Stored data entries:
'''

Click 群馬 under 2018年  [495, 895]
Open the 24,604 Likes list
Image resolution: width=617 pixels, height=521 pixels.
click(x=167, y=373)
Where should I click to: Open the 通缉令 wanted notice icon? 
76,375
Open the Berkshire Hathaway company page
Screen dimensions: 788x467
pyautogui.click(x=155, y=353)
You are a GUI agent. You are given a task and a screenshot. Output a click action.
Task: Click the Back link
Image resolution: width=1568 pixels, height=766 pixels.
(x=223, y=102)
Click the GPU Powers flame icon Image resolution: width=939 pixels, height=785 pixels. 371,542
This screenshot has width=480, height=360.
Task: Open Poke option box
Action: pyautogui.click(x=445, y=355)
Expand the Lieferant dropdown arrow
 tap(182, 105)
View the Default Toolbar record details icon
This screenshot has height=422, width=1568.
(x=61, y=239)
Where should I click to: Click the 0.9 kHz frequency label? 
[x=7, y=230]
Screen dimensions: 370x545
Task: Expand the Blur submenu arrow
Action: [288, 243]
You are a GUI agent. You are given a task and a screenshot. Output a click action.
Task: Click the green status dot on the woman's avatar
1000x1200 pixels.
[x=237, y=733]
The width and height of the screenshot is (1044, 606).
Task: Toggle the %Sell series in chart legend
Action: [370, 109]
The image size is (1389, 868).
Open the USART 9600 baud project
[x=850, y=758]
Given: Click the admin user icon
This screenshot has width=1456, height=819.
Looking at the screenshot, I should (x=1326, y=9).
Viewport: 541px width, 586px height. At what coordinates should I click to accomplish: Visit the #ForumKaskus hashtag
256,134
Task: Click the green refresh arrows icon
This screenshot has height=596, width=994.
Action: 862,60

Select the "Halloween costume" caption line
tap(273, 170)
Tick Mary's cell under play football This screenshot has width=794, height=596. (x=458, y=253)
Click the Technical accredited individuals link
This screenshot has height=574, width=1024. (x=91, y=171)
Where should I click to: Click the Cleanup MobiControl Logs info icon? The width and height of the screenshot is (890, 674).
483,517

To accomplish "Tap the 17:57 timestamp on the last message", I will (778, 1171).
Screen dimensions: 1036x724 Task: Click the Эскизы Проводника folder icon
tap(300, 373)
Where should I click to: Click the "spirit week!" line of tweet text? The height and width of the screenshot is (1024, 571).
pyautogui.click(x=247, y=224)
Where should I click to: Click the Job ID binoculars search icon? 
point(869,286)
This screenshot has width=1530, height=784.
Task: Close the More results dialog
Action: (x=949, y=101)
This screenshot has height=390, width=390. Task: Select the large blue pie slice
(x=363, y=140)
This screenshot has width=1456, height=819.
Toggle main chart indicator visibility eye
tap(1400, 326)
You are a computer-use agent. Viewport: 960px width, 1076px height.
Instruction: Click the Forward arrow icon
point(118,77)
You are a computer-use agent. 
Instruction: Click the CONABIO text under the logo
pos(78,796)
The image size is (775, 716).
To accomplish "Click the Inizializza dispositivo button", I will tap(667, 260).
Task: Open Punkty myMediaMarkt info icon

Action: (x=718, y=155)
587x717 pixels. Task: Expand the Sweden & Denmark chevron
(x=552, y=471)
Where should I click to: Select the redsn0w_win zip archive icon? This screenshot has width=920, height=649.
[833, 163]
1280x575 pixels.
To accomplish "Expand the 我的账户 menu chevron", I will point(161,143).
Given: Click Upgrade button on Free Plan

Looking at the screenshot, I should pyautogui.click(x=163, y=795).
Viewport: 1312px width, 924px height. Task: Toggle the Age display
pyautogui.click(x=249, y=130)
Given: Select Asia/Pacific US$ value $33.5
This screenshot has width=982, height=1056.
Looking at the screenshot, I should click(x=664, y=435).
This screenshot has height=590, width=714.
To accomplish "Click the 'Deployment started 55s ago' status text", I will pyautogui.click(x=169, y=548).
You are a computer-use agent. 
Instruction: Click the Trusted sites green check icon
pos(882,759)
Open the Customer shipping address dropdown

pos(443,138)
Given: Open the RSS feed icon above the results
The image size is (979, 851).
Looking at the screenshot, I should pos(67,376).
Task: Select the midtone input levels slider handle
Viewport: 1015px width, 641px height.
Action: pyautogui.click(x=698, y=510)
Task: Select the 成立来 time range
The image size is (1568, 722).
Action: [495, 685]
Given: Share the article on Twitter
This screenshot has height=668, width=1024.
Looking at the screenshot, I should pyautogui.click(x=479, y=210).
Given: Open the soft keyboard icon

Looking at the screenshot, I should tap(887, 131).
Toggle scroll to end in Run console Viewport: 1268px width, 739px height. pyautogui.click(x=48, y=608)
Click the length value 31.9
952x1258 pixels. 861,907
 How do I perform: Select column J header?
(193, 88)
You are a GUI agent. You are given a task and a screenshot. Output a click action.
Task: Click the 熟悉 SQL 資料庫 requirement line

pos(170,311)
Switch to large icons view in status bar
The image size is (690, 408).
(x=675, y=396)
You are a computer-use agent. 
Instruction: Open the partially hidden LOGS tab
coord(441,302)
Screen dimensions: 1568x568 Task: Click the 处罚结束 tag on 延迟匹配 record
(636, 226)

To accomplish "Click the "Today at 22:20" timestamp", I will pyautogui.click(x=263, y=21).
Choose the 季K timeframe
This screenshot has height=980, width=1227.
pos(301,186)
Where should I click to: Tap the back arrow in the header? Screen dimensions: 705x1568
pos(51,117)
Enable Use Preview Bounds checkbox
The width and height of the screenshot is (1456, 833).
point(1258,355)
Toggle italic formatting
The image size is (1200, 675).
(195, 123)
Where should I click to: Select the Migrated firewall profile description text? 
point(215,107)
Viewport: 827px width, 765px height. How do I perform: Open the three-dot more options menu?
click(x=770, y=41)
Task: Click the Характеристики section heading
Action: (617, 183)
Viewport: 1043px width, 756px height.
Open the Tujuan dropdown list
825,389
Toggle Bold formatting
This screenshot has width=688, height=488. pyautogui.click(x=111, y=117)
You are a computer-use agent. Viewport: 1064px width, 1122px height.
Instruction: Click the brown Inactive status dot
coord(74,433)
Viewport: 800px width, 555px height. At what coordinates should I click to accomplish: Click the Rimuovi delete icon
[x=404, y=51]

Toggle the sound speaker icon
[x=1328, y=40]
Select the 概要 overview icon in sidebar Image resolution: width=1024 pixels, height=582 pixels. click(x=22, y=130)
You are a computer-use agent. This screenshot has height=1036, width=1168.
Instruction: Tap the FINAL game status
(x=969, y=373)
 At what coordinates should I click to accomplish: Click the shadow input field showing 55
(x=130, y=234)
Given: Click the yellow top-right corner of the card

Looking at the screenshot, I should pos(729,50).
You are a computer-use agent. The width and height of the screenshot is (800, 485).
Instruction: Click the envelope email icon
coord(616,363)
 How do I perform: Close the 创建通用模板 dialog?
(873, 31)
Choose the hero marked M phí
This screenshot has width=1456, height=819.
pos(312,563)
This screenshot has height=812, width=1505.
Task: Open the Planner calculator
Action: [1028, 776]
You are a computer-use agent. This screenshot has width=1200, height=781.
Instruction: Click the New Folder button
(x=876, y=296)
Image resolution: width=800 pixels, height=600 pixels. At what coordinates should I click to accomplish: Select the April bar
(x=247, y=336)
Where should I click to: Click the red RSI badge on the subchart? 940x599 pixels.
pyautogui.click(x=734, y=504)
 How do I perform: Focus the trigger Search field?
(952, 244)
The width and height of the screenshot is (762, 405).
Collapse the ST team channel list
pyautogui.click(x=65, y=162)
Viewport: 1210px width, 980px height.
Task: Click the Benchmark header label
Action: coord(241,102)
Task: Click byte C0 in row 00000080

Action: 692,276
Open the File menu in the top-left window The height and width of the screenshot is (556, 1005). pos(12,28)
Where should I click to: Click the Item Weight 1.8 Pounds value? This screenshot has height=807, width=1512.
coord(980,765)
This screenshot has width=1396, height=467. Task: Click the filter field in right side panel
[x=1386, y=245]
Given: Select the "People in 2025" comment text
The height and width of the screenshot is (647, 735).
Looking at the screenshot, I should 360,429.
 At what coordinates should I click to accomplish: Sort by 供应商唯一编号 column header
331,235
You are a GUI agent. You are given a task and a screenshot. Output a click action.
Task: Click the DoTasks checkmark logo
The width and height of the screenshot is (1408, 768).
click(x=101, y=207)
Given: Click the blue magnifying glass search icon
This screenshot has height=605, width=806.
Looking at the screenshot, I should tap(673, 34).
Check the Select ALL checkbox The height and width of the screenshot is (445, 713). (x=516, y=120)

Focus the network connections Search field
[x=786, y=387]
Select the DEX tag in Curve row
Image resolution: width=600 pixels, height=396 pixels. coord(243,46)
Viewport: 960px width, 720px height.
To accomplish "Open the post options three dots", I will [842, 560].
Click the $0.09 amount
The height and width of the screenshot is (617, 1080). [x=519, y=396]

'''

Word for word, restate the lines above from the line containing "Click the length value 31.9" through the line containing "Choose the hero marked M phí", with both included and nothing else.

### Reply to the exercise
Click the length value 31.9
952x1258 pixels. 861,907
 How do I perform: Select column J header?
(193, 88)
You are a GUI agent. You are given a task and a screenshot. Output a click action.
Task: Click the 熟悉 SQL 資料庫 requirement line

pos(170,311)
Switch to large icons view in status bar
The image size is (690, 408).
(x=675, y=396)
You are a computer-use agent. 
Instruction: Open the partially hidden LOGS tab
coord(441,302)
Screen dimensions: 1568x568 Task: Click the 处罚结束 tag on 延迟匹配 record
(636, 226)

To accomplish "Click the "Today at 22:20" timestamp", I will pyautogui.click(x=263, y=21).
Choose the 季K timeframe
This screenshot has height=980, width=1227.
pos(301,186)
Where should I click to: Tap the back arrow in the header? Screen dimensions: 705x1568
pos(51,117)
Enable Use Preview Bounds checkbox
The width and height of the screenshot is (1456, 833).
point(1258,355)
Toggle italic formatting
The image size is (1200, 675).
(195, 123)
Where should I click to: Select the Migrated firewall profile description text? 
point(215,107)
Viewport: 827px width, 765px height. How do I perform: Open the three-dot more options menu?
click(x=770, y=41)
Task: Click the Характеристики section heading
Action: (617, 183)
Viewport: 1043px width, 756px height.
Open the Tujuan dropdown list
825,389
Toggle Bold formatting
This screenshot has width=688, height=488. pyautogui.click(x=111, y=117)
You are a computer-use agent. Viewport: 1064px width, 1122px height.
Instruction: Click the brown Inactive status dot
coord(74,433)
Viewport: 800px width, 555px height. At what coordinates should I click to accomplish: Click the Rimuovi delete icon
[x=404, y=51]

Toggle the sound speaker icon
[x=1328, y=40]
Select the 概要 overview icon in sidebar Image resolution: width=1024 pixels, height=582 pixels. click(x=22, y=130)
You are a computer-use agent. This screenshot has height=1036, width=1168.
Instruction: Tap the FINAL game status
(x=969, y=373)
 At what coordinates should I click to accomplish: Click the shadow input field showing 55
(x=130, y=234)
Given: Click the yellow top-right corner of the card

Looking at the screenshot, I should pos(729,50).
You are a computer-use agent. The width and height of the screenshot is (800, 485).
Instruction: Click the envelope email icon
coord(616,363)
 How do I perform: Close the 创建通用模板 dialog?
(873, 31)
Choose the hero marked M phí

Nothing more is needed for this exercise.